◆ **To do**:
Rewrite the records from their start through the line containing "Decrease the Zeitgeber", inclusive, replacing "Instruction" with "Goal" and leaving everything else unchanged. Return only those lines.

◆ **Data extract**:
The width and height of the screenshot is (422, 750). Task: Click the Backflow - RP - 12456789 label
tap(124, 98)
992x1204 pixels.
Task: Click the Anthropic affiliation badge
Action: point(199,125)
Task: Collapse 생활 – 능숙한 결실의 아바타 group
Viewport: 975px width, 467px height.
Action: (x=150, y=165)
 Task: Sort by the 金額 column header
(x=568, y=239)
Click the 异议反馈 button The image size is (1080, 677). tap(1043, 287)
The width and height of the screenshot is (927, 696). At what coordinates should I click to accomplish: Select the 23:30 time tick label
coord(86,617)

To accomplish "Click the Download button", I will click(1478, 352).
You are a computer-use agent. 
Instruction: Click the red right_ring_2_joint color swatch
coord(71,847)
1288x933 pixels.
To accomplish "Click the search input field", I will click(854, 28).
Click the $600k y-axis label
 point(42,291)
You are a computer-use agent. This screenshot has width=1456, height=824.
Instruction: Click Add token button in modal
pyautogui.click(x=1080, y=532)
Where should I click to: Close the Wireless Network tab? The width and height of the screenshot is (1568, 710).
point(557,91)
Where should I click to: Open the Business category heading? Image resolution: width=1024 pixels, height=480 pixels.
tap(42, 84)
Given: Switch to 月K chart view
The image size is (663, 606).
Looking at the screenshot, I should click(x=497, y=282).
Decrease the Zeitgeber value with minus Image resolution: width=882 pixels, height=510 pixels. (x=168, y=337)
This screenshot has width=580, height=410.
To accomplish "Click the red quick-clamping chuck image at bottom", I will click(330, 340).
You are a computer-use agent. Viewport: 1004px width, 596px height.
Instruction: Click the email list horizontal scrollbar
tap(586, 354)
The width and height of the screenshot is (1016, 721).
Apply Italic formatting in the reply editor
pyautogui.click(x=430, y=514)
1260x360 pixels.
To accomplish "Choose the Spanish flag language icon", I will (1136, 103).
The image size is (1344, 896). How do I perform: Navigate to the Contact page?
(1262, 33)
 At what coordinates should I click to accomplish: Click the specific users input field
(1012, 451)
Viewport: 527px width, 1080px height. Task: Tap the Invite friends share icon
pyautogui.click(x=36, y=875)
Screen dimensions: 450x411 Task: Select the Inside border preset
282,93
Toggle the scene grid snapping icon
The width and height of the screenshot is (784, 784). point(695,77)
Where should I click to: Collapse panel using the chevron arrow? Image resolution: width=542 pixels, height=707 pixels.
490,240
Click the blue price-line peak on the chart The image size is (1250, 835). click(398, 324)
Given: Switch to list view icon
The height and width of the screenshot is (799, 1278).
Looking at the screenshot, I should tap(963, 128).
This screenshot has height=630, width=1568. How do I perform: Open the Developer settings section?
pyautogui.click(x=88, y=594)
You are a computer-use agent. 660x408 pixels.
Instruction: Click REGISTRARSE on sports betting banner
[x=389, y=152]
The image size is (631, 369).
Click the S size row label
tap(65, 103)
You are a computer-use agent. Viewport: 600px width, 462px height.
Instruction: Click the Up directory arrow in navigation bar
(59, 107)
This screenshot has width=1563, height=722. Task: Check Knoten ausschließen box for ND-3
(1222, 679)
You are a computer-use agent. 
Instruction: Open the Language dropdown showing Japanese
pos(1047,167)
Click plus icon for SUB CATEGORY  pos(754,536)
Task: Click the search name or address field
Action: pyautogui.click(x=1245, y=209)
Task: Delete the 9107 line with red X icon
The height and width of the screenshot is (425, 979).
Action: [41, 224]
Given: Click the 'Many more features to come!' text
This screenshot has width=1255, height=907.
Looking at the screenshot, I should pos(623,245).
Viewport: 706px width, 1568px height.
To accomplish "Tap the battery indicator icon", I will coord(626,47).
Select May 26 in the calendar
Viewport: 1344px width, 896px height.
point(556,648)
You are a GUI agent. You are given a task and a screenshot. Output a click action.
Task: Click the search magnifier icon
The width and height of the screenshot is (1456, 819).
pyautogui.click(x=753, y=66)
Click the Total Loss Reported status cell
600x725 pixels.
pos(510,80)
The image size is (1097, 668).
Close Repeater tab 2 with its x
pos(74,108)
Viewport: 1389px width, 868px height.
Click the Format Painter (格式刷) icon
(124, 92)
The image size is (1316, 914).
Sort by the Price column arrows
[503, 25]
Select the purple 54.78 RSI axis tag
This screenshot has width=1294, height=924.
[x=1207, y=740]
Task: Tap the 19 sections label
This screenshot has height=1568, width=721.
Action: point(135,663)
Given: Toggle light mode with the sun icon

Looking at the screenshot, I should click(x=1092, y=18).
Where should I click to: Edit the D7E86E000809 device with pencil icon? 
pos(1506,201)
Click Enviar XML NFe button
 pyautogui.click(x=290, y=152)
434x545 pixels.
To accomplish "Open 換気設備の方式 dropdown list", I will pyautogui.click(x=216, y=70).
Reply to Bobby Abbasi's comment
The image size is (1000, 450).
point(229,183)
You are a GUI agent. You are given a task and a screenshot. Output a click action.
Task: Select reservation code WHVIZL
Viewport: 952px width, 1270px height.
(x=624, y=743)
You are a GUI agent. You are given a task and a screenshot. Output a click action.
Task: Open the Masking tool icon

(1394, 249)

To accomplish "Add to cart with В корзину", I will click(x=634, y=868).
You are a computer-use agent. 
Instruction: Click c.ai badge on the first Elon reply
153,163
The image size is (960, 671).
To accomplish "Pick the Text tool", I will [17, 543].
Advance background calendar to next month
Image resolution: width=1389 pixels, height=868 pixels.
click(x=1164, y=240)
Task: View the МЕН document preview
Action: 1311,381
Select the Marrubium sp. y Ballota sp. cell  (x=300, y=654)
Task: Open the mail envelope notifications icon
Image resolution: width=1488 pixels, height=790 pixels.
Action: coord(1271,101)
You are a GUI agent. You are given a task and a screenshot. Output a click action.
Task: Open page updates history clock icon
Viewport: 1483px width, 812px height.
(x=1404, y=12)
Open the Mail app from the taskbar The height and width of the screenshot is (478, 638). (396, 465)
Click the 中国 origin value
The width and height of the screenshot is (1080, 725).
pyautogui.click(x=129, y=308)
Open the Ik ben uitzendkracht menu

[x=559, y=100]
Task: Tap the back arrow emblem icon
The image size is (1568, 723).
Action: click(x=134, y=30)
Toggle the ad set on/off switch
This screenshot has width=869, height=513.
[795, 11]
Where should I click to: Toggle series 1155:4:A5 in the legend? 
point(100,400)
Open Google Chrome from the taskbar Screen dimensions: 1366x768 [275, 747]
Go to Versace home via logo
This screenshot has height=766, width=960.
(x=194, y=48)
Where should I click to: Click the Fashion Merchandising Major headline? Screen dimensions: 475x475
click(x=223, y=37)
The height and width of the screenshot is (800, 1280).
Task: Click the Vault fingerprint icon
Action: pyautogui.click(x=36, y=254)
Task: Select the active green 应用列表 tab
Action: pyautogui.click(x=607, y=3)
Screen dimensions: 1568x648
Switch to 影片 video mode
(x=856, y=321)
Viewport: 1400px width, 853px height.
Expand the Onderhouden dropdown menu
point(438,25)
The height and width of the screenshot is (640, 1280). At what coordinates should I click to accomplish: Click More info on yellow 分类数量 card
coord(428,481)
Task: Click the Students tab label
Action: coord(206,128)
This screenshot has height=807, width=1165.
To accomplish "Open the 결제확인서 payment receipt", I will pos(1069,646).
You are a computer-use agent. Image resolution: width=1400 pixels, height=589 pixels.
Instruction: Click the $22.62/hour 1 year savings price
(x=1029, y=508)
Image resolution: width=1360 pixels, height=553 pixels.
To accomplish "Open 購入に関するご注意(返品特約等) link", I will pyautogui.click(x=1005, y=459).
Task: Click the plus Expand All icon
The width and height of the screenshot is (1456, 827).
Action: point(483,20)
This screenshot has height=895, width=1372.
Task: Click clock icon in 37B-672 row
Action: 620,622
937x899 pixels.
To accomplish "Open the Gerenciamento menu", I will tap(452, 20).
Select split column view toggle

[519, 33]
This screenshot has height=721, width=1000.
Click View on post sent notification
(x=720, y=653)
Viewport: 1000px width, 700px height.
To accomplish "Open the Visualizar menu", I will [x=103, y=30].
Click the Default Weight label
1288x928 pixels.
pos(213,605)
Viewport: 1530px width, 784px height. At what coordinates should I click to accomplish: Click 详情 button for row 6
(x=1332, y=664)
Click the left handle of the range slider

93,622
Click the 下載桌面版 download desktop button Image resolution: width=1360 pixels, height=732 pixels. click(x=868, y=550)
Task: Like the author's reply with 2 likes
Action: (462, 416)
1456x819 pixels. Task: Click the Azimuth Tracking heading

◆ **The completed task**:
The width and height of the screenshot is (422, 750). Task: Click the Backflow - RP - 12456789 label
tap(124, 98)
992x1204 pixels.
Task: Click the Anthropic affiliation badge
Action: point(199,125)
Task: Collapse 생활 – 능숙한 결실의 아바타 group
Viewport: 975px width, 467px height.
Action: (x=150, y=165)
 Task: Sort by the 金額 column header
(x=568, y=239)
Click the 异议反馈 button The image size is (1080, 677). tap(1043, 287)
The width and height of the screenshot is (927, 696). At what coordinates should I click to accomplish: Select the 23:30 time tick label
coord(86,617)

To accomplish "Click the Download button", I will click(1478, 352).
You are a computer-use agent. 
Goal: Click the red right_ring_2_joint color swatch
coord(71,847)
1288x933 pixels.
To accomplish "Click the search input field", I will click(854, 28).
Click the $600k y-axis label
 point(42,291)
You are a computer-use agent. This screenshot has width=1456, height=824.
Goal: Click Add token button in modal
pyautogui.click(x=1080, y=532)
Where should I click to: Close the Wireless Network tab? The width and height of the screenshot is (1568, 710).
point(557,91)
Where should I click to: Open the Business category heading? Image resolution: width=1024 pixels, height=480 pixels.
tap(42, 84)
Given: Switch to 月K chart view
The image size is (663, 606).
Looking at the screenshot, I should click(x=497, y=282).
Decrease the Zeitgeber value with minus Image resolution: width=882 pixels, height=510 pixels. (x=168, y=337)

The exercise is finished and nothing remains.